* QUOTED PASSAGE
This spring, more than 200 patients sick with COVID-19 went into Intensive Care Units at three Emory Healthcare hospitals. Of those, 165 were so ill they needed machines to help them breathe.

But those patients who went on ventilators did better than might have been expected, based on the experience of other hospitals in the coronavirus epidemic, Emory doctors said. Their newly published study may have important lessons on preparedness not just for doctors but for government leaders as well.

“I think we were really gratified to see that, even for patients who become very ill with COVID-19, a ventilator is often a lifesaving intervention and shouldn’t be considered a death sentence,” said Dr. Sara Auld, lead author of the study.

Ventilators have gained public attention in the pandemic as a crucial tool, but one with risks. Patients who need them are already seriously ill, and many do not survive. In addition, being on a ventilator for a long time can result in damage to some patients’ lungs.

The Emory researchers pointed to death rates of 50% to 97% in ventilated patients in Washington State, Great Britain and Wuhan, China. But in Emory’s study well over half of its patients on ventilators survived, with a mortality rate of just 35.7%.

There wasn’t a detailed enough analysis for the authors to draw definite conclusions on why. But they say one thing proved helpful: They were able to get ready.

Georgia’s pandemic surge came weeks later than Wuhan’s or Washington’s, and hospitals and citizens had begun to take protective measures. That meant Emory had time to create quality space for COVID-19 patients, clearing out other cases. COVID-19 patients got real ICU beds, fully staffed and experienced critical care teams, and enough equipment and drugs for any patient who needed them.

“I don’t necessarily think there was any magic to the relative success we observed,” Auld said. “It’s a success story for public health and system preparedness and having the capacity to take care of every patient that needed ICU level care in a standard ICU.”

Emory has a policy of ventilating patients who need it earlier rather than later. Still Auld said there was no indication the ventilated patients in the study were less sick to begin with than ventilated patients in the other studies. They had levels of organ function and failure similar to, or worse than, the others.

The study was vetted by the peer review process prior to publication, Auld said.

Dr. Craig Coopersmith, director of Emory University’s Critical Care Center, said that the ratios of patients to doctors, nurses and respiratory therapists were the same during the coronavirus surge as before it. That meant the people best trained for those jobs were doing those jobs. And that also meant that specialists could come in to consult on related complications of those patients, because they weren’t swamped elsewhere in the hospital.

“I’m confident that preparedness made a difference here, in more than one way,” Coopersmith said.

“Two of three patients, even on a ventilator, survived. A significant majority of patients left the hospital alive. Even if they were on the breathing machine for over a week. Not minimizing the human tragedy of this — which is enormous and frankly incomprehensible — but at the same time, the majority of the individuals who we took care of went home to their husbands and wives and parents and children.”

The study raised other points of interest that the authors hope to address more deeply. Contrary to what has been seen elsewhere, its morbidly obese patients did better than the others. Black patients made up 70% of the critically ill coronavirus patients, but their mortality rates were the same, the authors said. The study did not say which three hospitals it chose.

* BRIEF
The article on Emory's COVID-19 ventilator study compares Emory's results with death rates of 50% to 97% reported elsewhere. List every place it names as a source of those rates. Use only the article to complete these.

Dataset items

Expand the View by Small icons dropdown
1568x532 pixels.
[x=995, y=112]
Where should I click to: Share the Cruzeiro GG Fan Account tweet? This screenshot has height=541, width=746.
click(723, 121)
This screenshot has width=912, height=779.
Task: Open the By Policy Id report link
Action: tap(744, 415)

* COMPLETED EXERCISE
Washington State
Great Britain
Wuhan, China